The Top Museum Human Themes of 2023


What did readers get in 105 posts of Museum Human this year?

Tagging is an imperfect practice, especially for someone as forgetful as I can be, but here's a word cloud of the tags from the year's posts. (Note that hyphens are used to group multi-word tags, and the tag "Links of the Week" has been excluded.)

a "tag cloud" from 2023's Museum Human posts

Now this free tool isn't perfect, as longer words are shrunk for size consideration (for instance, "hybrid" appears much larger than "remote work" even though the former was only tagged once more than the latter.) It shouldn't be surprising that "artificial intelligence" took up the middle position, and "tech" has a prominent place. Both kinds of "collapse," "climate" and "societal," loom large, as does "hybrid." But I want to point out the size of "leadership." Because, to me, AI is as much about leadership as it is about technology.
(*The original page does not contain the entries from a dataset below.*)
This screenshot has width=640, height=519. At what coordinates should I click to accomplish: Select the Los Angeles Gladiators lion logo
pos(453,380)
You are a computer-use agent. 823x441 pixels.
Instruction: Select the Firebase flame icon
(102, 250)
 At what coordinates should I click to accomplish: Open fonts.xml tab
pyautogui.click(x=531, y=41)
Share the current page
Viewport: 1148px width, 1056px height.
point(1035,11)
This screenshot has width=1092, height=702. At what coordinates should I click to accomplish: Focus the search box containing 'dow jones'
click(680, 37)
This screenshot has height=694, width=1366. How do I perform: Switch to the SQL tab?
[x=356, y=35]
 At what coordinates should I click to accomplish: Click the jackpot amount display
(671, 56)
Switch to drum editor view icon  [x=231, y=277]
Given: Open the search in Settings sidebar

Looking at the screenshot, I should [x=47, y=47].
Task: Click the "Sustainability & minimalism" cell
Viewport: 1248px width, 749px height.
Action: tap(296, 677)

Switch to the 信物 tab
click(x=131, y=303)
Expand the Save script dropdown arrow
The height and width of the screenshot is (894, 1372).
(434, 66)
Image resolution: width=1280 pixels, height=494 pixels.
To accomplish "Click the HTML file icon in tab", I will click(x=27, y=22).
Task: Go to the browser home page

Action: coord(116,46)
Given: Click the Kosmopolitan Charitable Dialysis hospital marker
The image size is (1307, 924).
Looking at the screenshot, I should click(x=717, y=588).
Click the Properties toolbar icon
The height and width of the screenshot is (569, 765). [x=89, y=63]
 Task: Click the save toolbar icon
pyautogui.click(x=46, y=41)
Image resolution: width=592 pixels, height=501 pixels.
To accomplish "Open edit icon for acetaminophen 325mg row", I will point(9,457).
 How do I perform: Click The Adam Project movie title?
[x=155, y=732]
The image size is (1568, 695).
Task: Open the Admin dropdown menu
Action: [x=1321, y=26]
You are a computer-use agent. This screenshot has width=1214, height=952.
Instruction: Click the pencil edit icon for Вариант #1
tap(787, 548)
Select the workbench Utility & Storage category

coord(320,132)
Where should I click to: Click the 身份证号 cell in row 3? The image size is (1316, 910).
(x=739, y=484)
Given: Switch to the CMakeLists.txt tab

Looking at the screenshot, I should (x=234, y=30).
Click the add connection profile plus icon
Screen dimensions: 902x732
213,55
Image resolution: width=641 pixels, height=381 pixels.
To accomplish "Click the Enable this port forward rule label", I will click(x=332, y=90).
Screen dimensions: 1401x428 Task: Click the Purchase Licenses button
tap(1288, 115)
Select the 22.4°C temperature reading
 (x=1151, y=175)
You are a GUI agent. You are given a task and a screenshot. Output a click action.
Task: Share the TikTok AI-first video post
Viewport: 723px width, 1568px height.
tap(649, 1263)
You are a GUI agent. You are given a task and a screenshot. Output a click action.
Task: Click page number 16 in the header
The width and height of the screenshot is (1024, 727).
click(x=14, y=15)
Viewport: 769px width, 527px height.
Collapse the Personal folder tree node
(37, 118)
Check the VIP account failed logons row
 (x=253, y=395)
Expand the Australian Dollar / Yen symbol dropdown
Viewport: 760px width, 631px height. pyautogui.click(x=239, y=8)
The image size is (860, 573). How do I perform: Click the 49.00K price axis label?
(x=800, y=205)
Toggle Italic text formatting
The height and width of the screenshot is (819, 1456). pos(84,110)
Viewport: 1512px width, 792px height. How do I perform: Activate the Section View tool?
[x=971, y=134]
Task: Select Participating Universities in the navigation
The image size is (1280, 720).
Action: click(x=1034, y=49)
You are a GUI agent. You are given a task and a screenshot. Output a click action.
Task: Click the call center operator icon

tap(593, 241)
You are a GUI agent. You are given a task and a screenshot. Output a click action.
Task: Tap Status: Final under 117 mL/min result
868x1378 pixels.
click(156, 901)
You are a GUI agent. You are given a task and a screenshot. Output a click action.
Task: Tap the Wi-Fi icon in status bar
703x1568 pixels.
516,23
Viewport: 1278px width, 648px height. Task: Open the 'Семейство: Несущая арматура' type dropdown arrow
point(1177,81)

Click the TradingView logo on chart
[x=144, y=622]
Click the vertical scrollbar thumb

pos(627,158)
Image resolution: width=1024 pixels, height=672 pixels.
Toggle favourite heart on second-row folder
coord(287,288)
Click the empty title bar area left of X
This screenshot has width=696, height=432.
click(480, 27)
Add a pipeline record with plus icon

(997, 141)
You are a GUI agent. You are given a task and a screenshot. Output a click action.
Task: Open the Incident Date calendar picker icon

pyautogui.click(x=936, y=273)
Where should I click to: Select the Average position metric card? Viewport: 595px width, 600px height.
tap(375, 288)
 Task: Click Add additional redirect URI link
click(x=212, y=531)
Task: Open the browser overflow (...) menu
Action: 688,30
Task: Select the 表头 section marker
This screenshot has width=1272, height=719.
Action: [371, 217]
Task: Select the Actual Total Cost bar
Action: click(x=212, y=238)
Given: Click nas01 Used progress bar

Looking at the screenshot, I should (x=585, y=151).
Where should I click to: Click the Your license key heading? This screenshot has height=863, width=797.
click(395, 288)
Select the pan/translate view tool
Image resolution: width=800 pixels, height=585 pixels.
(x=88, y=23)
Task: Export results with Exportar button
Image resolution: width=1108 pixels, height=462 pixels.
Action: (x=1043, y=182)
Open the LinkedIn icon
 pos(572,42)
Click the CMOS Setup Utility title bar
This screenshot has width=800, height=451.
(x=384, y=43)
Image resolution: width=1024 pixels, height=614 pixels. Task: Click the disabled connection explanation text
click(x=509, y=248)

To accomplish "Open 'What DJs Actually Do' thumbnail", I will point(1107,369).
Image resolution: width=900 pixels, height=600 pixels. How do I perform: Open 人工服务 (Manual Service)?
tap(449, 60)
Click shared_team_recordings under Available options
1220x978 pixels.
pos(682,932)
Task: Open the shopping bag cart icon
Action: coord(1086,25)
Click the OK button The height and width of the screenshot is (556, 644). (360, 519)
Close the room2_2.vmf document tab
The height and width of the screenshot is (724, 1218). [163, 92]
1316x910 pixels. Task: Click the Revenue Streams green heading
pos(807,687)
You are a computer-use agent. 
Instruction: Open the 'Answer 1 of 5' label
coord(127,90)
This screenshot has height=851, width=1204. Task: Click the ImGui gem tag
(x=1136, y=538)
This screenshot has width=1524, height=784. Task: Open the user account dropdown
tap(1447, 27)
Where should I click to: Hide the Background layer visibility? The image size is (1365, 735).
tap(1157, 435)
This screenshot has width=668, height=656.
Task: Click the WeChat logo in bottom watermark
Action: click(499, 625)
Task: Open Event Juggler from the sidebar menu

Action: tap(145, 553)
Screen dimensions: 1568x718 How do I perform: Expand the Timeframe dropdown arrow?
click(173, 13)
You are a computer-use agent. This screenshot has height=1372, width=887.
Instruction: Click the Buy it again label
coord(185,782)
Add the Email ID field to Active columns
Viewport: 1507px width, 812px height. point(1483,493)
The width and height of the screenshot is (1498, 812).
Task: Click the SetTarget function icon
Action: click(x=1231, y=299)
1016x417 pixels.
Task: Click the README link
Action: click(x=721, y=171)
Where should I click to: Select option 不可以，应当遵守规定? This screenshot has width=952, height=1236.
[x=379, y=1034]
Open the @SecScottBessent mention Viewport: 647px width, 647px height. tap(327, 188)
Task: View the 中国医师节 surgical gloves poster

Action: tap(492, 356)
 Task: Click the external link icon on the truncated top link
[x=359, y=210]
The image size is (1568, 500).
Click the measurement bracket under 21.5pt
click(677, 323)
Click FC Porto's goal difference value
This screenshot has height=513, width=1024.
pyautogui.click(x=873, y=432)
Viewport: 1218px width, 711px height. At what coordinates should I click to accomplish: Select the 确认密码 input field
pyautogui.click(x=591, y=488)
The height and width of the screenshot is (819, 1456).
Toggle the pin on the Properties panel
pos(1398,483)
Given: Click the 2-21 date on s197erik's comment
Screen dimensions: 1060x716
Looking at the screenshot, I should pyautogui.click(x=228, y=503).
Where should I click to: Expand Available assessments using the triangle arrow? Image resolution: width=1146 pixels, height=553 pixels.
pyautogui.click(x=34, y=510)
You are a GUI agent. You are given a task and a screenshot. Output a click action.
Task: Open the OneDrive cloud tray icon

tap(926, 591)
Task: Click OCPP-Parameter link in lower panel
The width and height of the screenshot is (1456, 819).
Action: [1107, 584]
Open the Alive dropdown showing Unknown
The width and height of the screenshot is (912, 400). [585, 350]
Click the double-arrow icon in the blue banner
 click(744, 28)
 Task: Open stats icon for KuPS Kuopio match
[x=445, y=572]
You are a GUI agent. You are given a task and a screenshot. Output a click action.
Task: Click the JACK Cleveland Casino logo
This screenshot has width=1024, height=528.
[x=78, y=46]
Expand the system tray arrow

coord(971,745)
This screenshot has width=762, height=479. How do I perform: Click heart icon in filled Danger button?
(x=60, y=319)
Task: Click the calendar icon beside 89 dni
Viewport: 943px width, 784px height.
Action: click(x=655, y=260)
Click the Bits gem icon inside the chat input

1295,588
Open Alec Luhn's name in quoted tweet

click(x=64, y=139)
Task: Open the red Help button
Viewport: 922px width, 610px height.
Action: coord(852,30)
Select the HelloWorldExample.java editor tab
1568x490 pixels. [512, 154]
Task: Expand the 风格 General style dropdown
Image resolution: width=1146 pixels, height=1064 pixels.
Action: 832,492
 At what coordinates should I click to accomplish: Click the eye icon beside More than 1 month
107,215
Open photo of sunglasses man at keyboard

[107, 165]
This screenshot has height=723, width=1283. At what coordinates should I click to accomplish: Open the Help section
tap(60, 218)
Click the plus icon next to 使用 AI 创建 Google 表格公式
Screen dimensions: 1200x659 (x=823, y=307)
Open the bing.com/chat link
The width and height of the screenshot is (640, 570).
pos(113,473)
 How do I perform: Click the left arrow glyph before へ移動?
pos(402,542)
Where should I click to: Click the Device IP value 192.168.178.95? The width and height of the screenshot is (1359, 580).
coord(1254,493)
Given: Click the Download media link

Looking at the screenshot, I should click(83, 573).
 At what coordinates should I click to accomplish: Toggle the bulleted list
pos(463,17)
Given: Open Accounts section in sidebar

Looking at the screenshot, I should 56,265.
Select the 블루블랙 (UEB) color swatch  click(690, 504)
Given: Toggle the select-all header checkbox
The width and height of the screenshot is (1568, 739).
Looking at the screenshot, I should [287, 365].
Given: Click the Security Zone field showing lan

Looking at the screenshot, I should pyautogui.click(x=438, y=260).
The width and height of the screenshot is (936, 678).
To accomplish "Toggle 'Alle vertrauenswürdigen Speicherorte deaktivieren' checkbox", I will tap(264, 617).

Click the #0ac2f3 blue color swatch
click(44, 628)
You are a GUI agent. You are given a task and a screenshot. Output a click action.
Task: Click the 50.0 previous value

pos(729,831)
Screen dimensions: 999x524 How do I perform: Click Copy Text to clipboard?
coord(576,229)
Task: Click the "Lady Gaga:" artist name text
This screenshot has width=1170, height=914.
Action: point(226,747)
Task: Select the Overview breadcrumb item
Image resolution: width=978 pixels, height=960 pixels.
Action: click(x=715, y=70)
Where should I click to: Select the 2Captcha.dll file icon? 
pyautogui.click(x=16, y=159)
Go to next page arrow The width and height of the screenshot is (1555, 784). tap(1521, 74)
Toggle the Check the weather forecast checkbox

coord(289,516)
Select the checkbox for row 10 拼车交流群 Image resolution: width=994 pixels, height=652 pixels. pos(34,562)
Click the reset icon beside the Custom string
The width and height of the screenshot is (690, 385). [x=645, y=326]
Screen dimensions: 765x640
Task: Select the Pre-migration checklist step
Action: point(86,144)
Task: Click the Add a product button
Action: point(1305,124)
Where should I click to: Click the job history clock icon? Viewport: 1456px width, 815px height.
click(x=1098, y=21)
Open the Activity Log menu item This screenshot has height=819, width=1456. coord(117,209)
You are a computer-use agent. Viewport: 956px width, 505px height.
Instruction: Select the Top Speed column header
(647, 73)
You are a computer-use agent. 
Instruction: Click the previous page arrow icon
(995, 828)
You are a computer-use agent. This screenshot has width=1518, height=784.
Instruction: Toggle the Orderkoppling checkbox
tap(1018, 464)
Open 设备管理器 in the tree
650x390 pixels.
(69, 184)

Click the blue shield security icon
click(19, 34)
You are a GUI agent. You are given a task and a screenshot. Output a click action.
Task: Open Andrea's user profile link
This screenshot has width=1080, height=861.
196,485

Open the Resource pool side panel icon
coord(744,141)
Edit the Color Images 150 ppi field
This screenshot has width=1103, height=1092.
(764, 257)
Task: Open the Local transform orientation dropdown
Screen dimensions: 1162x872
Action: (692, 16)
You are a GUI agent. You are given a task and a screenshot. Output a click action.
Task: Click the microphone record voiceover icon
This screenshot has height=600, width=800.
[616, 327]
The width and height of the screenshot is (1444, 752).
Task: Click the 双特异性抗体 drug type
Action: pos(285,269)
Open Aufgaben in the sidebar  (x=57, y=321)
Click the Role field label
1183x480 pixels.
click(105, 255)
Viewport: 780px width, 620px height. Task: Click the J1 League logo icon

If there was a throughline for 2023, at least to me, it was how the worker-centered discussions of remote and hybrid work/quiet quitting/Great Resignation were pre-empted by the institutional and corporate focus on AI. It's almost as if organizational leadership, unable to control the conversation when it comes to workplace flexibility, found something else that they could control in the institution-scale application of generative AI and large language models.

Do I think there was a grand conspiracy, or even a conscious desire to do this? Not necessarily, though not all conspiracies need to be conscious. Organizations functioning in capitalism are always going to synthesize worker needs into larger priorities; it's the lesson we've been learning since the time of the Luddites in the early 19th century.

Museum organizations, using the tool of continuing obsessions with productivity and overstuffed activity levels in the name of audience growth, always find ways to take agency and autonomy out of workers' hands. AI could be an instance of empowering workers by letting them drive conversation and innovation (also here). What could we all do with AI? How should we apply it? What should we do to not only protect jobs but transform them? When will workers have the time to do this? Who gets to decide if AI is the solution or if our problems are best solved by other means? Where in the org chart does this responsibility and accountability lie?

The questions are legion, but only a few teams in an organization are getting to ask them. Leaders aren't modeling helpful practices because, in the end, it's still all about more: exhibitions, acquisitions, programs, and audiences.

Hovering over all of this is the specter of collapse, as conversations about the climate have given way to more profound discussions about society. In a sense, the long-term organizational refusal to slow down and focus on people, not growth, has turbocharged collapse. Shifting energy and work using technology just rearranges the deck chairs on the sinking ship.

The need for personal user guides—to communicate our preferences, needs, personalities, and, in a sense, our traumas—reflects how workers' essences have never had a place in organizational conversations about productivity, growth, and activity. We've moved past burnout as individuals to needing to understand the burnout of our teams, groups, organizations, fields, and societies.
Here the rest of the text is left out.